Another conservative principle with a nasty Republican twist is the tendency to force minorities to join the majority, or risk punishment. The majority of Americans are of the Christian religion. The mistake the Republicans made was to attempt to make this a government religion. The tried to push religion into government, give tax dollars to Christian religious organizations, and display religious symbols on government property. The intent of the Constitution is to allow religions of all type but to push none.
- How can the Republican party be fixed?
First, go back to its roots, its core goals and values. Conservative talk-show hosts and far-right Republican Congressmen want us to believe that those core values are held by them, that their interpretation of conservatism and the values of the Republican party are correct. This is far from correct. The current version of the Republican party has clearly strayed from its roots. The GOP's real founding values were to emphasize common sense, policies that make America work right, whatever it takes to do the job, doing what it takes to make things happen, with a sense of fair play that brings into play the capabilities of all Americans.
Encourage some level-headed same people to run for office, not those at the extreme right. At this point, most people are aware that Limbaugh, Hannity, Coulter, Gingrich and others of their ilk don't have ideas that work, and that their main purpose is to attack Democrats, usually unjustly, often by misstating the intent of their ideas. The age of instant news dissemination means that misrepresentations by the Republicans are exposed within hours on web sites, blogs, and TV. The party will never grow without good, fair-minded, level-headed people, people who look for what actually works and rank ideology second.
Consider Congress a place to work to get things done. Be mature enough to realize that politics requires compromise. Don't make yourselves look like small-minded fools by coming up with bogus and transparent criticisms of Democratic bills and ideas merely because the Democrats came up with them.
Don't stoop to getting votes the cheap way -- by appealing to the lowest elements of society, the demagogues, racists, angry malcontents who are against everything. There are many more sane people than this type of person, and once the sane people come to believe that the Republican party is the party of the lowest class citizens, they won't want to be part of that.
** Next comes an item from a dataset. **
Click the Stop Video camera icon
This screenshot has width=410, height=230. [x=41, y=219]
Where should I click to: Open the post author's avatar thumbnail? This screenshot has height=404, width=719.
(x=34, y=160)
Then all you have left in the party are the worst types of people.
The main goal should be to base policies on what actually works, not on pure abstract ideology. Show how your ideas will work, and don't replace that with sound-bites for foolish ideas that sound convincing to the voters. Agree with Democrats when their ideas are good, and work with them to adjust their bills with your own sensible ideas. People will respect you for thinking of America first. Stop being so mean-spirited. That has turned from an asset to a negative.
The Republican party can become a meaningful part of the American political scene again if Republicans take a good hard look at themselves, evaluate their recent history, and then make the right choices for the future.